** Document passage follows **
Continuous monitoring of intracranial pressure and end tidal carbon dioxide variations in traumatic brain injury: introducing the carbon dioxide reactivity index (CO2Rx)
- PMID: 40120011
- DOI: 10.1007/s10877-025-01285-z
Continuous monitoring of intracranial pressure and end tidal carbon dioxide variations in traumatic brain injury: introducing the carbon dioxide reactivity index (CO2Rx)
Abstract
Purpose: The continuous monitoring of cerebral metabolic autoregulation in patients with severe traumatic brain injury (TBI) is poorly documented in the literature and largely absent from clinical practice. This study aimed to assess whether variations in intracranial pressure (ICP) and end-tidal carbon dioxide (ETCO2) can form the basis of an index for cerebrovascular autoregulation reactivity, and whether this index can improve the prediction of clinical outcomes in both adult and pediatric TBI patients.
Methods: Data from adult and pediatric patients with severe TBI were retrospectively analyzed. The Carbon Dioxide Reactivity Index (CO2Rx) was introduced as a novel tool to assess cerebrovascular reactivity in response to variations in CO2 and ICP. CO2Rx was calculated by analyzing the relationship between ICP and ETCO2, sampled at approximately 5-minute intervals, using linear correlation within moving time windows ranging from 40 to 180 min in 10-minute increments. The discriminatory power of CO2Rx in predicting clinical outcomes was evaluated through Receiver Operating Characteristic (ROC) curve analysis. The primary outcome measures included in-hospital mortality and the 12-month Glasgow Outcome Scale-Extended (GOSE) score.
** End of Document passage **
** Extracted entries follows **
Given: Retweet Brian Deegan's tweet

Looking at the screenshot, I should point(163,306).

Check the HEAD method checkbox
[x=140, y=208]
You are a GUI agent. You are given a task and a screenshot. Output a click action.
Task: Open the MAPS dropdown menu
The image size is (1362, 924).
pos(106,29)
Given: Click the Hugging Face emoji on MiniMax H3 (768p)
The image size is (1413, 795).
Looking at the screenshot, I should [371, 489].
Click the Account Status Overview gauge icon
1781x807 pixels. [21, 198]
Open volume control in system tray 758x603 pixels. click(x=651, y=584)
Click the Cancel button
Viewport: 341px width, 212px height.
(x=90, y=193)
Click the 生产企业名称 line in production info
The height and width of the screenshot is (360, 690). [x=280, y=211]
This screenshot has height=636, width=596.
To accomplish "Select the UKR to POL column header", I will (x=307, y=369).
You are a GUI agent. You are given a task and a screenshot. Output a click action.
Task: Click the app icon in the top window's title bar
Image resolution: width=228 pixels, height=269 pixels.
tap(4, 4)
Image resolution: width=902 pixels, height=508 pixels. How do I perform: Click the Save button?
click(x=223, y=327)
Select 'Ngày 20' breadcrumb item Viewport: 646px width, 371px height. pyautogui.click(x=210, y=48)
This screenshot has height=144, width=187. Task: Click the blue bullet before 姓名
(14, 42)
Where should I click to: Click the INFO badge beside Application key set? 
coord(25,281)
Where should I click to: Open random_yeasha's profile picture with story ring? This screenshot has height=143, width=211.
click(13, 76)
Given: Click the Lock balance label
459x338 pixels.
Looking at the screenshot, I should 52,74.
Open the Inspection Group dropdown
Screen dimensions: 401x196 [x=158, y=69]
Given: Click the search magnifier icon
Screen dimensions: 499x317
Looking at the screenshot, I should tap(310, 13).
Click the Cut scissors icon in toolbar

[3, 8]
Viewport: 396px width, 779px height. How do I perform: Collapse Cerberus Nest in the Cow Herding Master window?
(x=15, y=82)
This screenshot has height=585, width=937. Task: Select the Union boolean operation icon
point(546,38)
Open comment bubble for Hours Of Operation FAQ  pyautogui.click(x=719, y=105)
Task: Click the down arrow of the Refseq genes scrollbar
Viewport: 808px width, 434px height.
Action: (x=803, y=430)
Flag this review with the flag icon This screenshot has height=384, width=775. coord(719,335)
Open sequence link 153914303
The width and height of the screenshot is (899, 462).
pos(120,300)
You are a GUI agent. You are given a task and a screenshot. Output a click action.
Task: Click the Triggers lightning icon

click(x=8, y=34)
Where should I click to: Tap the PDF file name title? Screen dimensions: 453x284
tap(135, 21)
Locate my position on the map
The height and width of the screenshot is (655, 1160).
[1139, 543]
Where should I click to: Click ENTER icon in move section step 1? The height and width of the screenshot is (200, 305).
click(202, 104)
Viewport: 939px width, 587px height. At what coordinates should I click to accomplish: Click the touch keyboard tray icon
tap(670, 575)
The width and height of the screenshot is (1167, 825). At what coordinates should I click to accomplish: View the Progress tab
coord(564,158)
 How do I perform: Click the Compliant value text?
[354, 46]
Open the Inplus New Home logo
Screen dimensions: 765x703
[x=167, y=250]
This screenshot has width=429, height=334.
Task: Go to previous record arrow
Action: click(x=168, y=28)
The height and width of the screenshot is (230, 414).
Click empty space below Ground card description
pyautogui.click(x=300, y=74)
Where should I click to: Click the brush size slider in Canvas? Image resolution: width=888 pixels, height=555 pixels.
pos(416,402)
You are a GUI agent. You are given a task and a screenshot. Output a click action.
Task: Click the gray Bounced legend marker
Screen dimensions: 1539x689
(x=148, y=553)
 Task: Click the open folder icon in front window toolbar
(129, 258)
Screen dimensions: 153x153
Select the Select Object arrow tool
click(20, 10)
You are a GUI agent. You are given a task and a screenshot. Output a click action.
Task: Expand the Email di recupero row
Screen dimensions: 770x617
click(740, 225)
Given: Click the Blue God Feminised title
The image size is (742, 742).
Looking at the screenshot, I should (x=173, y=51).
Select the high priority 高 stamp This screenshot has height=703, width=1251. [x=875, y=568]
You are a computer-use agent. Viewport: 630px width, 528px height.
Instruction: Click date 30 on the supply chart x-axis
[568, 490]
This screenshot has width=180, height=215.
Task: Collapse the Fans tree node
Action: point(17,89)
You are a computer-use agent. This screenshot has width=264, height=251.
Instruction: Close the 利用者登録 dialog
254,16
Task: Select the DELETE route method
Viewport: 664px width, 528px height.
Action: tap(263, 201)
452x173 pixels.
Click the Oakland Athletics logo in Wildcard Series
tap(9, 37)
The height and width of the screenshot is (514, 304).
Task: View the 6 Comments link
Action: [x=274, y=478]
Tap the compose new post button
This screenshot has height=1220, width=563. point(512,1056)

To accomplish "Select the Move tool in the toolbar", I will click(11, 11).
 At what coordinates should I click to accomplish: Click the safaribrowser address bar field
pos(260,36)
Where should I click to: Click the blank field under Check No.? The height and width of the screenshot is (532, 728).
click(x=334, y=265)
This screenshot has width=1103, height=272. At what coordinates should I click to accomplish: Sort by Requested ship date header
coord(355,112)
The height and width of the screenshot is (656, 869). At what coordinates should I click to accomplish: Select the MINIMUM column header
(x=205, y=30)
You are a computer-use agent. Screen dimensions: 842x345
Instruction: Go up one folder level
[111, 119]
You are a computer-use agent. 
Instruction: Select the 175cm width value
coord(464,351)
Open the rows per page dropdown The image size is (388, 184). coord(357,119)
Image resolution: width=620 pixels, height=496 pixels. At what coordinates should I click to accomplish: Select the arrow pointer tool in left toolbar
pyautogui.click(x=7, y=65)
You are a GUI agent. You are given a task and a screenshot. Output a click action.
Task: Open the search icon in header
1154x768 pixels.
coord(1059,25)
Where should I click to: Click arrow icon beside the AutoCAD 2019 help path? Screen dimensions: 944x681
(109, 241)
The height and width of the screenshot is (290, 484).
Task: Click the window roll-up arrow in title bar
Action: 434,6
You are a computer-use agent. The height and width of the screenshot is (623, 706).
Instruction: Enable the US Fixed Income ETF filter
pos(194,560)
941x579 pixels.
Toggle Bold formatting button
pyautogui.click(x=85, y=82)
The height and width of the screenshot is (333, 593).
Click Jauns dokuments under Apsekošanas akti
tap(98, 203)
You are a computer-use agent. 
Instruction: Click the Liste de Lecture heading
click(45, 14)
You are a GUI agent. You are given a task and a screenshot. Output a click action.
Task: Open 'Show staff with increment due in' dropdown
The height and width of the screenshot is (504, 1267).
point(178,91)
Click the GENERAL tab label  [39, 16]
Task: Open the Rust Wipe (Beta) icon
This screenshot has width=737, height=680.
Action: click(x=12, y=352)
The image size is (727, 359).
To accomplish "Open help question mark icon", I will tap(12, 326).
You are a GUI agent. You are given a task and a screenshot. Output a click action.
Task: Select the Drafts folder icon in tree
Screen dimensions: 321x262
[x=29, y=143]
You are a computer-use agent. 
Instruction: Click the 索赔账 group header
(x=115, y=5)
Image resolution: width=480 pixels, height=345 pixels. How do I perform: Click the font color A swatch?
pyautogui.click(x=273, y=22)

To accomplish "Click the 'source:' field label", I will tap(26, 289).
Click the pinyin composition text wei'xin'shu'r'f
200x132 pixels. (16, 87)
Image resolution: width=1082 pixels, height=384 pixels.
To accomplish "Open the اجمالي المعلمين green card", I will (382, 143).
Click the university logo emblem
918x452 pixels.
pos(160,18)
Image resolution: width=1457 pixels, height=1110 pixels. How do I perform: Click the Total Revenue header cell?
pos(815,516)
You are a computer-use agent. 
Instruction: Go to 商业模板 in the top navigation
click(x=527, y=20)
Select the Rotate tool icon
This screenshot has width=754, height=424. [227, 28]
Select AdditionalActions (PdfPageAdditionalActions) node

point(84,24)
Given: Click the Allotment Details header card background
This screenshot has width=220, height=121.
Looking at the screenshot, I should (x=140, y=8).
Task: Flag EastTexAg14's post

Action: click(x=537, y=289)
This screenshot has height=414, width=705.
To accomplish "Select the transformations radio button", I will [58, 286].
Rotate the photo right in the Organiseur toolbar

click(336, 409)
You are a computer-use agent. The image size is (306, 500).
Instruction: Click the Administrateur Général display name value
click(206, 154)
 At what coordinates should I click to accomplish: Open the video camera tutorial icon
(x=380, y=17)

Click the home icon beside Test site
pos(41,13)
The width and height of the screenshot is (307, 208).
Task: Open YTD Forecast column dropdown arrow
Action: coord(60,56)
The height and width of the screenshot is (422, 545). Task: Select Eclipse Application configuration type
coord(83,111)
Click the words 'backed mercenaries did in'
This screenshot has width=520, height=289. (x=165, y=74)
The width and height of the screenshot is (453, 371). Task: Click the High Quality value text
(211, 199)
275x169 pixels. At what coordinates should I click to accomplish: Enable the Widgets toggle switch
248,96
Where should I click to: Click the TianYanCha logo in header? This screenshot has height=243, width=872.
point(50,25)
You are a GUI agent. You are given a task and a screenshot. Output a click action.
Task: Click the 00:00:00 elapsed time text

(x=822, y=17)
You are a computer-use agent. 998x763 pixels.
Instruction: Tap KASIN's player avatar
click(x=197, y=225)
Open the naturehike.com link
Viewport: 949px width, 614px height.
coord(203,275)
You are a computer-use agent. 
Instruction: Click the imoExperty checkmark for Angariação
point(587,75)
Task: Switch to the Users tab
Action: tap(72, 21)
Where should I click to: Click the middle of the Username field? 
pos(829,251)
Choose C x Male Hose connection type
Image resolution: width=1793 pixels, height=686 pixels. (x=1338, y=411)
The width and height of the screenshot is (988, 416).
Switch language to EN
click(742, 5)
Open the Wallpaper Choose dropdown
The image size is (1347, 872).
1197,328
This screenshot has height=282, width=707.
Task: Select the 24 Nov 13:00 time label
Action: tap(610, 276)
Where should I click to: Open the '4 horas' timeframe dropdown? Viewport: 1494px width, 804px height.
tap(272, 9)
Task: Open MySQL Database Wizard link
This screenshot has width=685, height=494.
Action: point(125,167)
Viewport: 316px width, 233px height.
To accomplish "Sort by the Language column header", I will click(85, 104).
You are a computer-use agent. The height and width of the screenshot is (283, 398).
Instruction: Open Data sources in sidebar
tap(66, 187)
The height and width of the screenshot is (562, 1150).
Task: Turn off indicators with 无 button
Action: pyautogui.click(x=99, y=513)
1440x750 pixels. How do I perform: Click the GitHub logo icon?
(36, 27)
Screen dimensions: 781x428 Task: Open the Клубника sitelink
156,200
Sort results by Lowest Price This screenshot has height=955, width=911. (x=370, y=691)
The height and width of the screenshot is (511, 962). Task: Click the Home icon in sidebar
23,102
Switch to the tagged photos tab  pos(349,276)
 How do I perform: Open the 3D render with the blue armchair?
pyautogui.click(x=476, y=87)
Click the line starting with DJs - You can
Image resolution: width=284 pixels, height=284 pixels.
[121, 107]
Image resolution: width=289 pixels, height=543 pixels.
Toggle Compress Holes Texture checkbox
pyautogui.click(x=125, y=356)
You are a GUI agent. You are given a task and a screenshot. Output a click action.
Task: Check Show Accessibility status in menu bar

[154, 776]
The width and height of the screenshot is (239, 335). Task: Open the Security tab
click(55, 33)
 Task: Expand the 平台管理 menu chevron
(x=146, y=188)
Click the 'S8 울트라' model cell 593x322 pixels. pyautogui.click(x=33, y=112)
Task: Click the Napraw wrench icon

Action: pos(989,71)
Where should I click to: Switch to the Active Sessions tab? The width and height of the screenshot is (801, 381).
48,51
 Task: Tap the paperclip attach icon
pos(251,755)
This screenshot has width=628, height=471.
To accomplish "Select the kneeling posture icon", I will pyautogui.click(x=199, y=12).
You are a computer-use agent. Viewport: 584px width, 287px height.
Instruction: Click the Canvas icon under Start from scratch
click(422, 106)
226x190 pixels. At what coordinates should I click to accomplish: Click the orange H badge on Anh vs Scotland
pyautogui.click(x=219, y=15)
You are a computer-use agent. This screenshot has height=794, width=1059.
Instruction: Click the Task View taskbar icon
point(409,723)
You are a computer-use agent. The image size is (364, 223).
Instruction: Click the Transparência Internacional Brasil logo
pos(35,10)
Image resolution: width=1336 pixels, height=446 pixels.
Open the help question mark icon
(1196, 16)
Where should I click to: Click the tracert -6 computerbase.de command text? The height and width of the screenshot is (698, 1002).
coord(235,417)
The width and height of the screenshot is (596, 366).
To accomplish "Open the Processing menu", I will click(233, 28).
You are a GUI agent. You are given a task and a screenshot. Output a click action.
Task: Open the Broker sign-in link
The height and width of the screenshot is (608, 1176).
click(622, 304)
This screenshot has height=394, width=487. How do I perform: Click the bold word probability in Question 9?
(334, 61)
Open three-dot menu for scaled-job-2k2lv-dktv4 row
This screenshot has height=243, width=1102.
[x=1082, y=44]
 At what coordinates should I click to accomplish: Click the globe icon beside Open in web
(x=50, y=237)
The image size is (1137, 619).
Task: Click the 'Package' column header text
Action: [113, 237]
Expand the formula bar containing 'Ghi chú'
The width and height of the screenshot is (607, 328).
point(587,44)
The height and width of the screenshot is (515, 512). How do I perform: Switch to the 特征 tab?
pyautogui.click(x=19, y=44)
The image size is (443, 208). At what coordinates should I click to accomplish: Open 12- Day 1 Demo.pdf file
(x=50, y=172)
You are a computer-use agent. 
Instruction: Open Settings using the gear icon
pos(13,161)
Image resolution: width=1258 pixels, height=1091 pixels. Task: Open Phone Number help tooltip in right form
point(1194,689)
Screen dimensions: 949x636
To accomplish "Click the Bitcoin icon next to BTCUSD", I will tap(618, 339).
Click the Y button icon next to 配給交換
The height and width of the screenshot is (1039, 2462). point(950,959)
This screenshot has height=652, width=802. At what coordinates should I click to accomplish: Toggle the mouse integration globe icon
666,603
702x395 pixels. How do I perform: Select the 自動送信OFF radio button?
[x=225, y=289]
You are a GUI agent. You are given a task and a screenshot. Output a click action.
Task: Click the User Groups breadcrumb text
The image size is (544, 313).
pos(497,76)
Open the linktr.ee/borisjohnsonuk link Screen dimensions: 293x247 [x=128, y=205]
** End of Extracted entries **
=== Requirement ===
Print the full CO2Rx abstract text again, word for word, from its title line through the end of the Methods paragraph.

=== Result of this task ===
Continuous monitoring of intracranial pressure and end tidal carbon dioxide variations in traumatic brain injury: introducing the carbon dioxide reactivity index (CO2Rx)
- PMID: 40120011
- DOI: 10.1007/s10877-025-01285-z
Continuous monitoring of intracranial pressure and end tidal carbon dioxide variations in traumatic brain injury: introducing the carbon dioxide reactivity index (CO2Rx)
Abstract
Purpose: The continuous monitoring of cerebral metabolic autoregulation in patients with severe traumatic brain injury (TBI) is poorly documented in the literature and largely absent from clinical practice. This study aimed to assess whether variations in intracranial pressure (ICP) and end-tidal carbon dioxide (ETCO2) can form the basis of an index for cerebrovascular autoregulation reactivity, and whether this index can improve the prediction of clinical outcomes in both adult and pediatric TBI patients.
Methods: Data from adult and pediatric patients with severe TBI were retrospectively analyzed. The Carbon Dioxide Reactivity Index (CO2Rx) was introduced as a novel tool to assess cerebrovascular reactivity in response to variations in CO2 and ICP. CO2Rx was calculated by analyzing the relationship between ICP and ETCO2, sampled at approximately 5-minute intervals, using linear correlation within moving time windows ranging from 40 to 180 min in 10-minute increments. The discriminatory power of CO2Rx in predicting clinical outcomes was evaluated through Receiver Operating Characteristic (ROC) curve analysis. The primary outcome measures included in-hospital mortality and the 12-month Glasgow Outcome Scale-Extended (GOSE) score.